Cuestiones que también se plantea José María Anguita, propietario y vecino de una vivienda en la escalera 4 del mismo edificio. “Ya en 2004, a un grupo de vecinos el propio constructor del edificio nos tachó de locos cuando le dijimos que el bloque se movía. Es una lástima, pero de aquel encuentro no levantamos acta y no hay prueba alguna de nuestra denuncia”, comenta Anguita. “Desde aquel encuentro han pasado casi diez años en los que nadie ha movido un dedo por nosotros. Bueno sí, para subir el IBI sí se han acordado de que existimos”, apunta el afectado que asegura que, “por suerte”, su vivienda no presenta daños importantes.
"Estamos pagando desde 2005"
Tampoco los tiene el piso de José Luis Romero, vecino de la escalera 1 de la avenida de Las Estrellas 1-3. “Desde 2005 todos estamos pagando costes por diferentes estudios, así como por la contratación de arquitectos, el cerrado continuo cada seis meses aproximadamente de todas las juntas de dilatación, desperfectos ocasionados en las viviendas por el movimiento o giro del bloque, costes de abogados, derramas y más derramas. Obras que no han servido para nada, visto lo visto, y que, por si fuera poco, también parece ser que vamos a tener que costear el derrumbe de la escalera 5. Vamos, que también tenemos que pagar por tirar nuestros pisos. ¡Es increíble!”, dice José Luis Romero.

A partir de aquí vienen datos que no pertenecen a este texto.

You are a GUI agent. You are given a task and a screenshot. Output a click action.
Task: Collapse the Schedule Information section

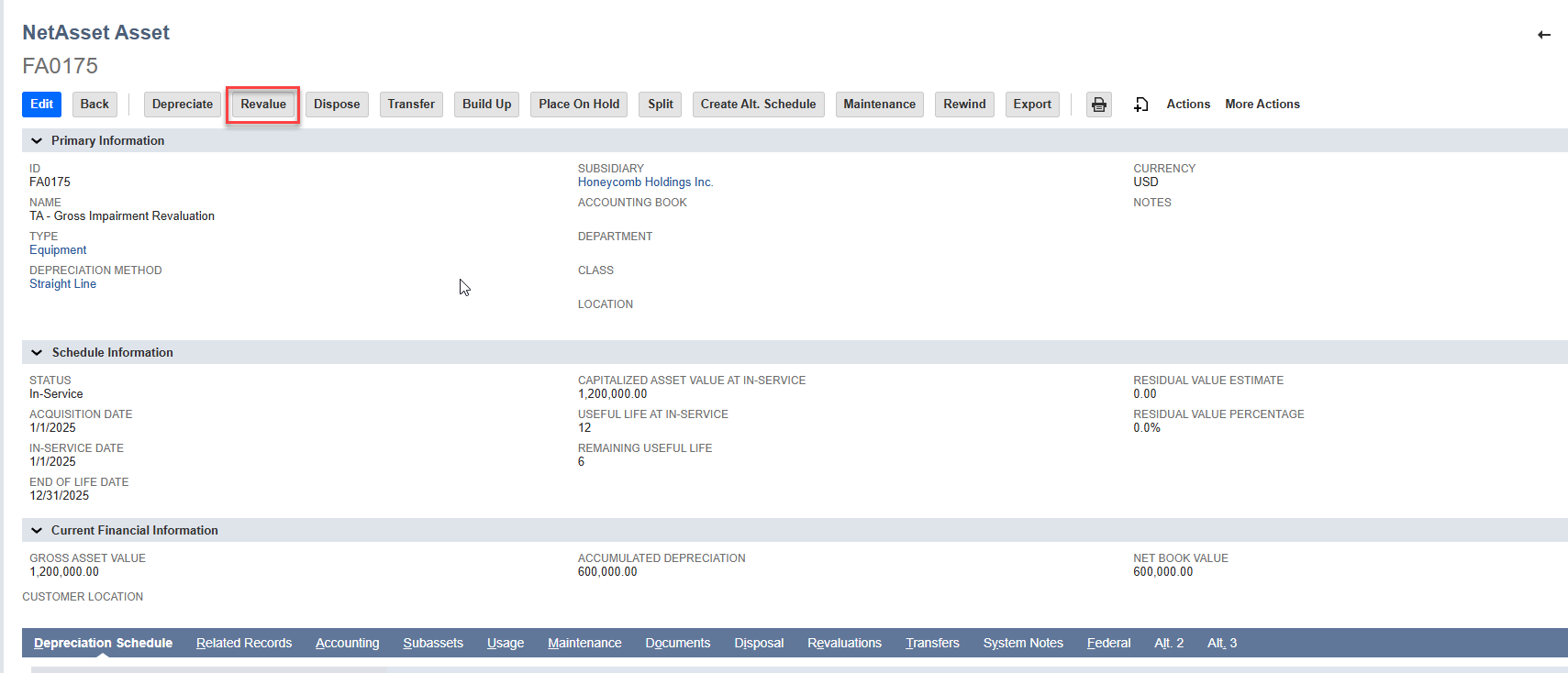37,352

“¿Y quienes han decidido dar este paso son las personas que nos representan y miran por nosotros? Claro, como ellos no viven aquí, ni su familia… Nadie quiere asumir una culpa que desde luego no corresponde a ninguno de los cien vecinos que el único pecado que hemos cometido ha sido comprarnos un piso con toda la ilusión del mundo. Una casa en la que hemos formado una familia y vemos corretear a nuestros hijos tan felices”, cuenta Romero. “Pagamos religiosamente nuestra hipoteca porque lo único que queremos es llevar una vida normal como lleva el resto de ciudadanos. Algo que ya para nosotros es imposible y solo supone tener días de ansiedad debido a los nervios acumulados, teniendo incluso que disimular muchas veces las lágrimas por la impotencia y por el miedo para que tu hija no te pregunte ¿papá, por qué lloras?”, dice José Luis Romero.

“Estamos cansados, abatidos, impotentes ante tal situación, pero no nos queda otra que levantarnos, día tras día, y sobreponernos a todo esto, porque tenemos una familia, y no quieren vernos así. Solo pedimos justicia, nada más, y para ello el día 21 de junio vamos a juicio, para que se esclarezca todo y paguen los responsables”, concluye el afectado.

Precisamente “justicia” es lo que también desean desde la Asociación de Vecinos Aldebarán. Una entidad que, por respeto a los afectados, prefiere no hacer declaraciones al respecto, aunque sí mostrar su apoyo “en todo lo que necesiten”. “Sabemos que lo están pasando mal, la situación es totalmente injusta y este colectivo estará con ellos si así lo consideran oportuno”, concluyen desde la asociación.